“Google has really become a major player in the tech market, so much so that its products play a role in almost every aspect of Virginians’ daily lives, including their cell phones and the apps that they use on a regular basis,” said Virginia Attorney General Mark Herring. “Because of this market dominance, Google has allegedly been able to tightly control app distribution — and the loss of competition here has cost Virginians hundreds if not thousands of dollars more than necessary when they buy phone apps and make in-app purchases on the apps they use.”
The suit came out of a massive investigation that began in September 2019 and involved Iowa and most other states.
In response to the lawsuit, Google said in a blog post that the challenge comes from a few major app developers that want preferential treatment. “Android and Google Play provide openness and choice that platforms simply don’t,” Google wrote, according to Reuters.
The latest legal challenge is led by Utah, New York, North Carolina and Tennessee.

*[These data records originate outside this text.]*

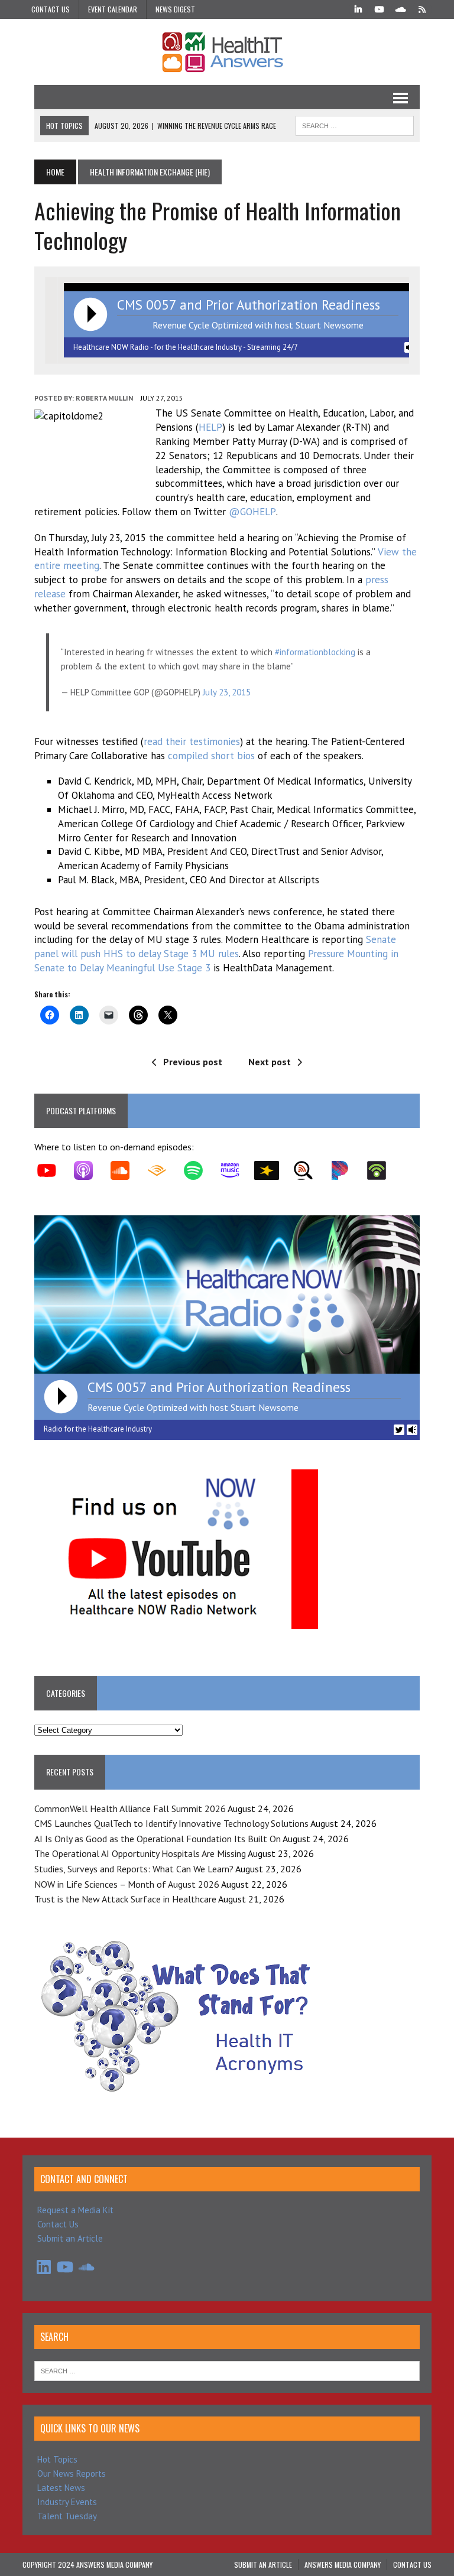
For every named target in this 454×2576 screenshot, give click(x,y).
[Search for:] (226, 2370)
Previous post (192, 1062)
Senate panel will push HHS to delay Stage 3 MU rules (215, 946)
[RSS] (422, 8)
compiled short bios (211, 755)
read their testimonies (192, 741)
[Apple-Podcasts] (89, 1170)
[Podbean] (382, 1170)
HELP (210, 427)
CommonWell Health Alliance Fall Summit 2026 (130, 1808)
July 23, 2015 (227, 692)
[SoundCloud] (400, 8)
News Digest (175, 9)
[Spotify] (199, 1170)
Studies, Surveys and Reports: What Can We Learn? (134, 1869)
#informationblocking (315, 652)
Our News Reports (71, 2473)
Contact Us (50, 9)
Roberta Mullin (104, 397)
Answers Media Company (342, 2564)
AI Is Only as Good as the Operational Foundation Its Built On (157, 1839)
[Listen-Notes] (309, 1170)
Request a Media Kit (75, 2210)
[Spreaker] (272, 1170)
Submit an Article (70, 2238)
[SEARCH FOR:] (355, 124)
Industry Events (67, 2501)
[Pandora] (345, 1170)
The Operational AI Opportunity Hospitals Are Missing (140, 1853)
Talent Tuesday (67, 2516)
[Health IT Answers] (226, 52)
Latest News (61, 2487)
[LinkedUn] (358, 8)
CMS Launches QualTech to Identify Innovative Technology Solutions (171, 1823)
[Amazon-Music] (236, 1170)
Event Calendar (112, 9)
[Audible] (162, 1170)
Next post (269, 1062)
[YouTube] (379, 8)
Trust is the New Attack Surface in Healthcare (125, 1899)
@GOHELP (252, 511)
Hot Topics (57, 2459)
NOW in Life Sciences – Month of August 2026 (126, 1884)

Among the other states involved in the lawsuit are Arizona, Colorado, Florida, Idaho, Maryland, Montana, Nevada, New Hampshire, New Jersey, New Mexico, North Carolina, Tennessee and Iowa.
Herring and other attorneys general also sued Google in December 2020 for anticompetitive conduct in violation of Section 2 of the Sherman Act, alleging that Google illegally maintains its monopoly power over general search engines and related advertising markets through a series of anticompetitive exclusionary contracts and conduct.